→ Stated exercise
Rewrite the data below, changing every "Instruction" to "Command" and keeping everything else the same.
===== Information shown =====
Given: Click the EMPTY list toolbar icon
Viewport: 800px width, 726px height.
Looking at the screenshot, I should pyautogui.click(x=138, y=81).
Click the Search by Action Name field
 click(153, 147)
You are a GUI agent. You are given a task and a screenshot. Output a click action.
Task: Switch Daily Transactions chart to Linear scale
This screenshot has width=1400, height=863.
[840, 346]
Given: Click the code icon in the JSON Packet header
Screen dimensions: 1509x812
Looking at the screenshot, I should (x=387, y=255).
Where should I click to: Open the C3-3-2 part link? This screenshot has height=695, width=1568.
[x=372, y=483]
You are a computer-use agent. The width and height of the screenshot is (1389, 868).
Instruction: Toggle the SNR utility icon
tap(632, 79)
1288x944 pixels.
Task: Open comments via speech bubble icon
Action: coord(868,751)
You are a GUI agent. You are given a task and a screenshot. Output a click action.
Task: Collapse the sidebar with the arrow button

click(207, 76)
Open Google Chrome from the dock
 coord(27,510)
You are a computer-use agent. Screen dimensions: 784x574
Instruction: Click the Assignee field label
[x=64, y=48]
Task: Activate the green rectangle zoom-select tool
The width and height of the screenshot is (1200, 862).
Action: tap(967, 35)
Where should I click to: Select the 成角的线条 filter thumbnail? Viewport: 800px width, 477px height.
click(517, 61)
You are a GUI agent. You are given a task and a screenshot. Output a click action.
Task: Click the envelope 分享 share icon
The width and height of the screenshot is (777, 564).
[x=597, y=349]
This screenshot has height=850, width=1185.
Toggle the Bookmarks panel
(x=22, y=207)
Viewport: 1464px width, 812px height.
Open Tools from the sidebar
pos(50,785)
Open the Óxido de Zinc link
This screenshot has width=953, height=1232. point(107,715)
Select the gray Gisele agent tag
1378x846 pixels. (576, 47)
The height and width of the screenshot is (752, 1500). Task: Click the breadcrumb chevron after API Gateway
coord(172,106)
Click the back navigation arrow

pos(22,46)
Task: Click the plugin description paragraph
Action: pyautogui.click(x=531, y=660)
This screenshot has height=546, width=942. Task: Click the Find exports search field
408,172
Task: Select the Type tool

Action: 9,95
=====
→ Solution to this task
Given: Click the EMPTY list toolbar icon
Viewport: 800px width, 726px height.
Looking at the screenshot, I should pyautogui.click(x=138, y=81).
Click the Search by Action Name field
 click(153, 147)
You are a GUI agent. You are given a task and a screenshot. Output a click action.
Task: Switch Daily Transactions chart to Linear scale
This screenshot has width=1400, height=863.
[840, 346]
Given: Click the code icon in the JSON Packet header
Screen dimensions: 1509x812
Looking at the screenshot, I should (x=387, y=255).
Where should I click to: Open the C3-3-2 part link? This screenshot has height=695, width=1568.
[x=372, y=483]
You are a computer-use agent. The width and height of the screenshot is (1389, 868).
Command: Toggle the SNR utility icon
tap(632, 79)
1288x944 pixels.
Task: Open comments via speech bubble icon
Action: coord(868,751)
You are a GUI agent. You are given a task and a screenshot. Output a click action.
Task: Collapse the sidebar with the arrow button

click(207, 76)
Open Google Chrome from the dock
 coord(27,510)
You are a computer-use agent. Screen dimensions: 784x574
Command: Click the Assignee field label
[x=64, y=48]
Task: Activate the green rectangle zoom-select tool
The width and height of the screenshot is (1200, 862).
Action: tap(967, 35)
Where should I click to: Select the 成角的线条 filter thumbnail? Viewport: 800px width, 477px height.
click(517, 61)
You are a GUI agent. You are given a task and a screenshot. Output a click action.
Task: Click the envelope 分享 share icon
The width and height of the screenshot is (777, 564).
[x=597, y=349]
This screenshot has height=850, width=1185.
Toggle the Bookmarks panel
(x=22, y=207)
Viewport: 1464px width, 812px height.
Open Tools from the sidebar
pos(50,785)
Open the Óxido de Zinc link
This screenshot has width=953, height=1232. point(107,715)
Select the gray Gisele agent tag
1378x846 pixels. (576, 47)
The height and width of the screenshot is (752, 1500). Task: Click the breadcrumb chevron after API Gateway
coord(172,106)
Click the back navigation arrow

pos(22,46)
Task: Click the plugin description paragraph
Action: pyautogui.click(x=531, y=660)
This screenshot has height=546, width=942. Task: Click the Find exports search field
408,172
Task: Select the Type tool

Action: 9,95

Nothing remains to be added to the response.